Getintothis travels back in time to witness first hand how to operate with a blown mind.
The Disco Bison, Albino Priest, The Many Tentacles Pimping On The Keys – yes they’re all here tonight.
In fact to be honest there’s almost as many people in the crowd as there are Super Hero Alt-Dance beatmasters on stage.
Well, initially anyways.
For a somewhat, ‘what the frick are we here for’ gathering has descended upon Manchester tonight.
Look around and the picture tells its own story: Thirty-somethings, weathered and cargo-dressed, post-Britpop indie-heads, nu-ravers in dayglo, Long Blonde-alikes and one lone Keith Flint character, wasted before the first of two support acts are done.

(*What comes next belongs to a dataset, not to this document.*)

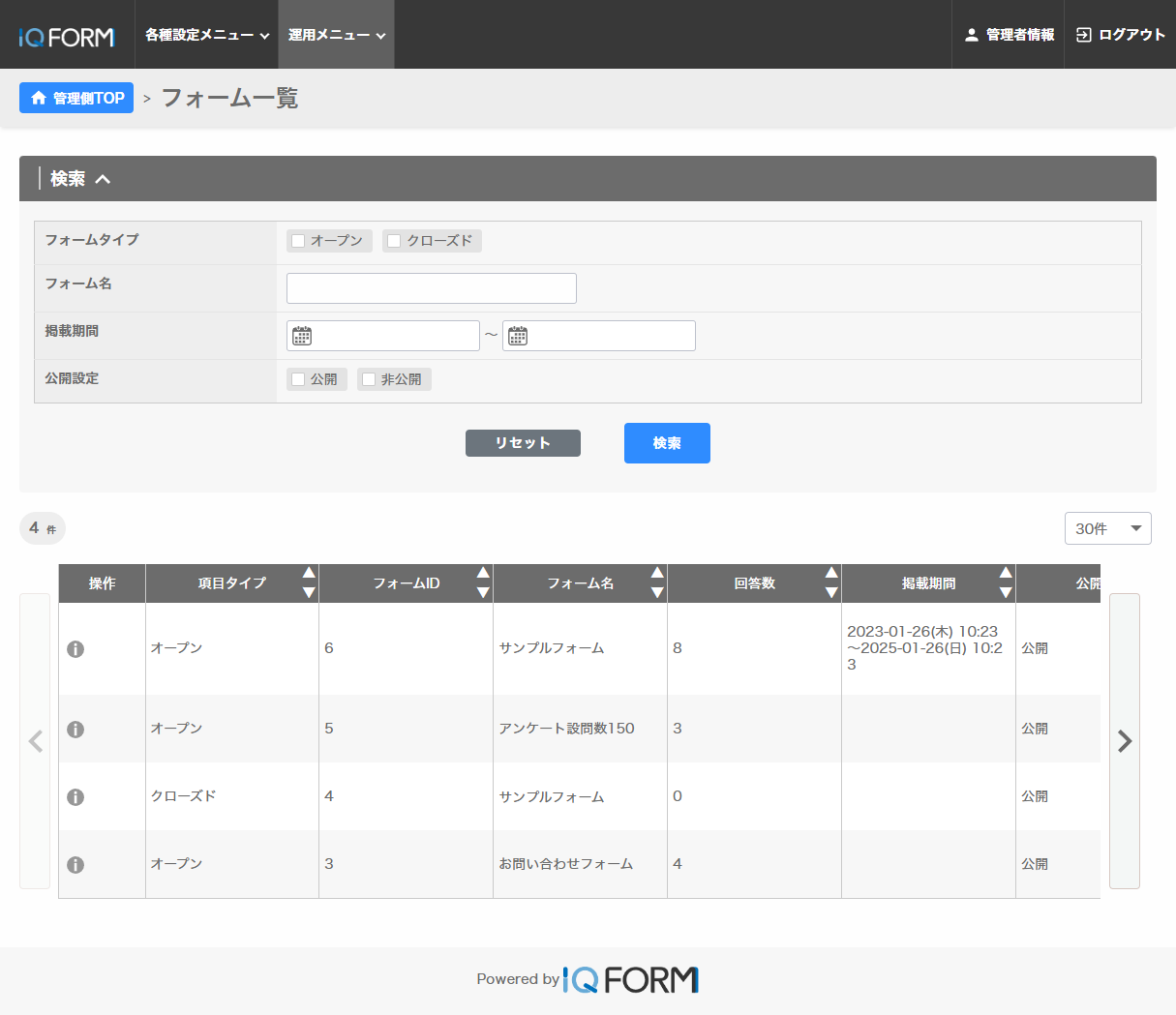Sort by フォームID column arrows

pyautogui.click(x=482, y=582)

Of course they’re all here to just make sure they heard it right the first time: were the Allstars just that good? Were they?

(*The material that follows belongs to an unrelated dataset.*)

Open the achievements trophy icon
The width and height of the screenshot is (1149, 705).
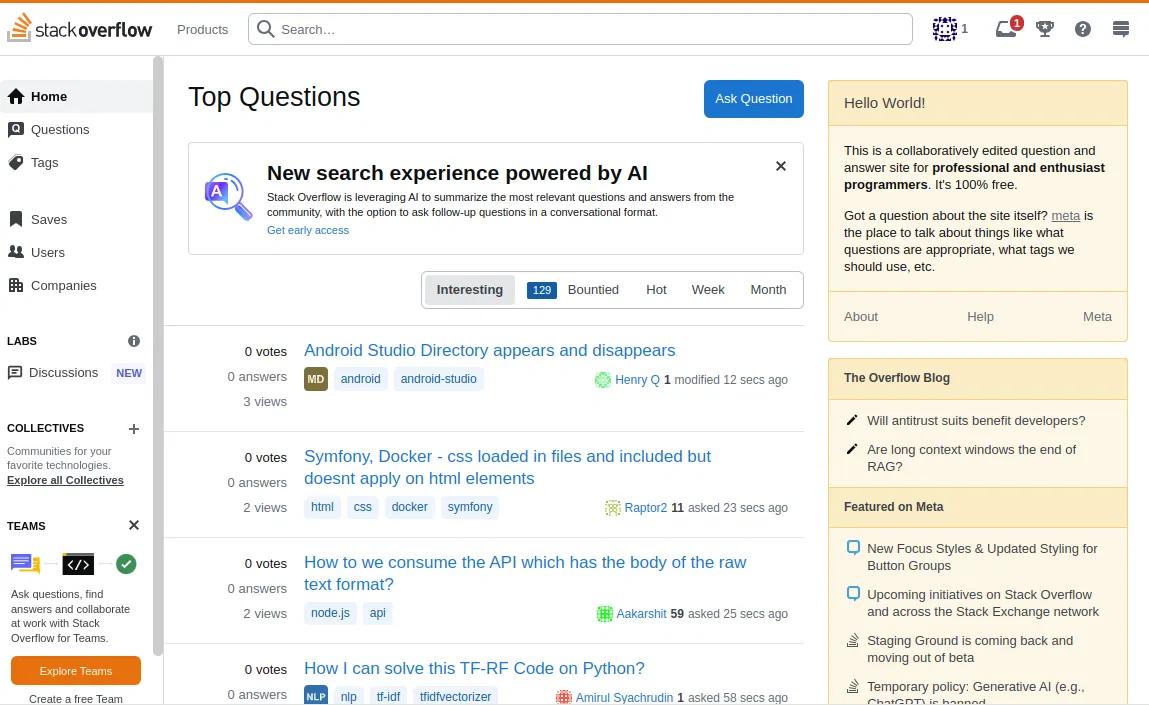click(1045, 29)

To be fair, it is so long since we played that genre-straddling, sample-frenzied Big Beat flux known as How To Operate With A Blown Mind, we weren’t entirely convinced how it would work out either. A few minutes in and our worries are allayed.
Opening with a five-song battlestar galactica of interstellar house-rock you’re more than convinced, but when five songs in they casually throw away Battle Flag with nonchalant drops of the shoulder you’re utterly won over and back in 1998. Kicking, and more.
It’s better than funny to see how sensually carefree and utterly unarsed the collective are – you’ve a hoodie whacking beats and swilling Carlsberg like they’re running out, a bass player fret-weaving, a guitarist-sampler and jazz-style drummer all plodding – yet equally working it – and Phil the Albino Priest draping his mass of hair over keys and mic stand like a slovenly extra from Dallas, seemingly completely free of occasion – but this looseness, playfulness, fucking-yeahness only adds to their appeal. Addictive, soulful and rabid.
Oh, and by now EVERYONE is dancing. Not just Keith Flint – he’s just dribbling.
The blitz of bass and attitude is ramped up considerably with a primal, Gallagher-rasping Vision Incison; a tune that the Primals and Oasis would have loved to have fused but neither have dared or tried.
And if your fried brain wasn’t overcooked by now – Mr Flint’s certainly was – they storm out for a 12-minute Blisters On My Brain which sees the Academy descend into dancewarfare. Bottoms are shaked indeed.
Brief and bombed; in little over an hour the Lo-Fi Allstars have once again – a decade later – blown my mind.